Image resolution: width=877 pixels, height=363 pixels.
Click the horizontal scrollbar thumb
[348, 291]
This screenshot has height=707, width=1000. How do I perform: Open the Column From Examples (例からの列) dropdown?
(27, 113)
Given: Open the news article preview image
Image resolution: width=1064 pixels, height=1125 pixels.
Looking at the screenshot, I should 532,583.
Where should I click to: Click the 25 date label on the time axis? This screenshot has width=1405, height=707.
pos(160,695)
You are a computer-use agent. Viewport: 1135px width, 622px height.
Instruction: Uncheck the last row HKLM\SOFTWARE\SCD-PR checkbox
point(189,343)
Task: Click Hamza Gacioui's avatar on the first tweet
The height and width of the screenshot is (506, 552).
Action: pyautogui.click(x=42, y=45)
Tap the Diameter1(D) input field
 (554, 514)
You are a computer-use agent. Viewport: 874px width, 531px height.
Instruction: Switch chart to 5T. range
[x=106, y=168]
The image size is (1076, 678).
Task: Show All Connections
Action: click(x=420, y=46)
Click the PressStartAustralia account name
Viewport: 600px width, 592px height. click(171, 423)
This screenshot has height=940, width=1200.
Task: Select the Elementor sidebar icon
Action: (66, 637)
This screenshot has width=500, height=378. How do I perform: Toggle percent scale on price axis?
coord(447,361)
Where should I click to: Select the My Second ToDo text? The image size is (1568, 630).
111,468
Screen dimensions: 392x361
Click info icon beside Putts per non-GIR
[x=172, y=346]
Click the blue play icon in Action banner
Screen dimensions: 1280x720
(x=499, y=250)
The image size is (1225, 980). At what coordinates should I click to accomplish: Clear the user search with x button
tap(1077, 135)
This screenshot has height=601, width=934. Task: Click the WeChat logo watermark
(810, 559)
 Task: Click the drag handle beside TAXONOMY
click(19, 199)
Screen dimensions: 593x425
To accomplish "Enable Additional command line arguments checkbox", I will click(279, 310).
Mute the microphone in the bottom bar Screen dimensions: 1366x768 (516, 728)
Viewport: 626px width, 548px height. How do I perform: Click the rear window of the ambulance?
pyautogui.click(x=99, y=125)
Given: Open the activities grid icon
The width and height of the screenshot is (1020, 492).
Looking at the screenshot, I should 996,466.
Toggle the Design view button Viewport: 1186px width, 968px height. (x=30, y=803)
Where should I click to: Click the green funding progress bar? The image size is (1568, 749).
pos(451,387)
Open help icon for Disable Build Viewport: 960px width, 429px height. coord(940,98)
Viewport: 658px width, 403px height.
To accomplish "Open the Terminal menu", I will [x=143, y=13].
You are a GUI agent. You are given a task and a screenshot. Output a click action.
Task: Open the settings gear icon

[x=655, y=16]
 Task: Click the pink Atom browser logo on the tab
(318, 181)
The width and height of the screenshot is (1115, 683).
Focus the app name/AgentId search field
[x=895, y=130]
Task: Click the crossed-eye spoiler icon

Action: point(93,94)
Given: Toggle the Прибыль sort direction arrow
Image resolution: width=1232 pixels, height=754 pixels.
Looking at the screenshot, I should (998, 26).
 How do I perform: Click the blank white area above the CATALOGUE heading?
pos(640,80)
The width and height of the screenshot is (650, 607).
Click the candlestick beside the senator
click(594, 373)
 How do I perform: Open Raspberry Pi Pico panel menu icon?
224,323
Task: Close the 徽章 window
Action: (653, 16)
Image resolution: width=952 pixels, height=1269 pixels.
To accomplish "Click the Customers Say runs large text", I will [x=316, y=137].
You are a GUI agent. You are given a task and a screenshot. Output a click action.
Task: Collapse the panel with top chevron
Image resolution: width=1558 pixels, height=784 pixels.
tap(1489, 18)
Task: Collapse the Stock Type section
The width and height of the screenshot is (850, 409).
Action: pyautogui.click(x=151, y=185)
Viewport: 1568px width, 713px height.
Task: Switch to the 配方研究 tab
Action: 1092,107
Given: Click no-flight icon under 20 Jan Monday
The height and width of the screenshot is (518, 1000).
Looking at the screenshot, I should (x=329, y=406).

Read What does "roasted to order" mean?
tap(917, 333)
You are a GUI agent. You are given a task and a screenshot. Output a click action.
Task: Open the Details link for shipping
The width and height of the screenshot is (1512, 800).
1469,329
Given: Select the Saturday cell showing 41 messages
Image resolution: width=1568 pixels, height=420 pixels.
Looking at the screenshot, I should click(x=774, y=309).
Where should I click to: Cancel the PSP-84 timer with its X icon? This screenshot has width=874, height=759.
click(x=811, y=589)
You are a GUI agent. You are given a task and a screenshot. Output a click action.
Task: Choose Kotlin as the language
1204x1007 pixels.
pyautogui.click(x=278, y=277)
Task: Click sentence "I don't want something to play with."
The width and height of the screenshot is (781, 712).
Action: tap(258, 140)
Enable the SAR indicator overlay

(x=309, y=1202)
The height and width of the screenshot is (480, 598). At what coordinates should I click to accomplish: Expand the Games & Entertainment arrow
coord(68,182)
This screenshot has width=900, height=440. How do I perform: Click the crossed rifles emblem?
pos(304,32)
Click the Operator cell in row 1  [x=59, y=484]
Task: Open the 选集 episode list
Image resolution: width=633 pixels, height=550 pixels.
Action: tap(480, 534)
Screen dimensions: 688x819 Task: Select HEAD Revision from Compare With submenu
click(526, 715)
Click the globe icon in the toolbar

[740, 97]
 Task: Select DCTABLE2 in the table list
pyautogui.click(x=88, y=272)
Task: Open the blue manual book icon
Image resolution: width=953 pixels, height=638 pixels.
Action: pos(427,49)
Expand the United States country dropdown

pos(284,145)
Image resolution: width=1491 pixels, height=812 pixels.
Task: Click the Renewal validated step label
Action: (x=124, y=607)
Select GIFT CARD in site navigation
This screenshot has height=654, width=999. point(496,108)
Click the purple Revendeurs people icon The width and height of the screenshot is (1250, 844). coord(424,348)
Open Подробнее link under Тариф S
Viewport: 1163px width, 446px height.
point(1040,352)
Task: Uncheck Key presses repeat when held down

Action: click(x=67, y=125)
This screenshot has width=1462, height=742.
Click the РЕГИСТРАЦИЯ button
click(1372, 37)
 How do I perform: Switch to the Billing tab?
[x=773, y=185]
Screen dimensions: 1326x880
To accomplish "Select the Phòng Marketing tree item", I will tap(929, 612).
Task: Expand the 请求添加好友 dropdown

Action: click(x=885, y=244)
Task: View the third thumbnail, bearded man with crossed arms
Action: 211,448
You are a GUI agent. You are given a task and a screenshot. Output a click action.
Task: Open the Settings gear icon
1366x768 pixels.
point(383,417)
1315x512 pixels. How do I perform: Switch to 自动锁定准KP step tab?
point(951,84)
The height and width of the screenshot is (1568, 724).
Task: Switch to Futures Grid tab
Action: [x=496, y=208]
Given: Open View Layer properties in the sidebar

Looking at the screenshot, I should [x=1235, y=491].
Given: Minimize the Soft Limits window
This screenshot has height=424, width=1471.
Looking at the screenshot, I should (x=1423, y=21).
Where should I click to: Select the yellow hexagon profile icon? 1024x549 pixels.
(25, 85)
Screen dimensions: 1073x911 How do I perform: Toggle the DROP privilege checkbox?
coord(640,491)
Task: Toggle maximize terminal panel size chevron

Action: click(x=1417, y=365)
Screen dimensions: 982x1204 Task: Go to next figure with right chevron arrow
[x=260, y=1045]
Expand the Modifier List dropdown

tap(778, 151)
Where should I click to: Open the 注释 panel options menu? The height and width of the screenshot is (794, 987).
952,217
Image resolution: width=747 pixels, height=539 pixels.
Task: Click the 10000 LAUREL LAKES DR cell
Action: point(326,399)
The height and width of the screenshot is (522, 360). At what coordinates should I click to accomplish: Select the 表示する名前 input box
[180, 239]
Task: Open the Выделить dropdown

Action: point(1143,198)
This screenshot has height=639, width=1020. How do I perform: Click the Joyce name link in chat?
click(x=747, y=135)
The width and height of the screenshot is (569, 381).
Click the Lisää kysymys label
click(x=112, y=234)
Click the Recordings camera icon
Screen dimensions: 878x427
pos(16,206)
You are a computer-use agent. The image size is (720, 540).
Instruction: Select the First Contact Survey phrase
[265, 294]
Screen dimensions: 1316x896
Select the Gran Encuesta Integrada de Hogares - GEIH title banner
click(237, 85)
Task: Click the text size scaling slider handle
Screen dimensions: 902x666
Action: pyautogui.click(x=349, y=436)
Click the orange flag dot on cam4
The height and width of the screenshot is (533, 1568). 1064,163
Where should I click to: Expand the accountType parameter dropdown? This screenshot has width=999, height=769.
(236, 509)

> Task prompt
Both the first line of the records above and the line containing "Given: Open the activities grid icon" are to be transcribed exactly, together with every line between them, and nothing else.

> Answer to the exercise
Image resolution: width=877 pixels, height=363 pixels.
Click the horizontal scrollbar thumb
[348, 291]
This screenshot has height=707, width=1000. How do I perform: Open the Column From Examples (例からの列) dropdown?
(27, 113)
Given: Open the news article preview image
Image resolution: width=1064 pixels, height=1125 pixels.
Looking at the screenshot, I should 532,583.
Where should I click to: Click the 25 date label on the time axis? This screenshot has width=1405, height=707.
pos(160,695)
You are a computer-use agent. Viewport: 1135px width, 622px height.
Instruction: Uncheck the last row HKLM\SOFTWARE\SCD-PR checkbox
point(189,343)
Task: Click Hamza Gacioui's avatar on the first tweet
The height and width of the screenshot is (506, 552).
Action: pyautogui.click(x=42, y=45)
Tap the Diameter1(D) input field
 (554, 514)
You are a computer-use agent. Viewport: 874px width, 531px height.
Instruction: Switch chart to 5T. range
[x=106, y=168]
The image size is (1076, 678).
Task: Show All Connections
Action: click(x=420, y=46)
Click the PressStartAustralia account name
Viewport: 600px width, 592px height. click(171, 423)
This screenshot has height=940, width=1200.
Task: Select the Elementor sidebar icon
Action: (66, 637)
This screenshot has width=500, height=378. How do I perform: Toggle percent scale on price axis?
coord(447,361)
Where should I click to: Select the My Second ToDo text? The image size is (1568, 630).
111,468
Screen dimensions: 392x361
Click info icon beside Putts per non-GIR
[x=172, y=346]
Click the blue play icon in Action banner
Screen dimensions: 1280x720
(x=499, y=250)
The image size is (1225, 980). At what coordinates should I click to accomplish: Clear the user search with x button
tap(1077, 135)
This screenshot has height=601, width=934. Task: Click the WeChat logo watermark
(810, 559)
 Task: Click the drag handle beside TAXONOMY
click(19, 199)
Screen dimensions: 593x425
To accomplish "Enable Additional command line arguments checkbox", I will click(279, 310).
Mute the microphone in the bottom bar Screen dimensions: 1366x768 (516, 728)
Viewport: 626px width, 548px height. How do I perform: Click the rear window of the ambulance?
pyautogui.click(x=99, y=125)
Given: Open the activities grid icon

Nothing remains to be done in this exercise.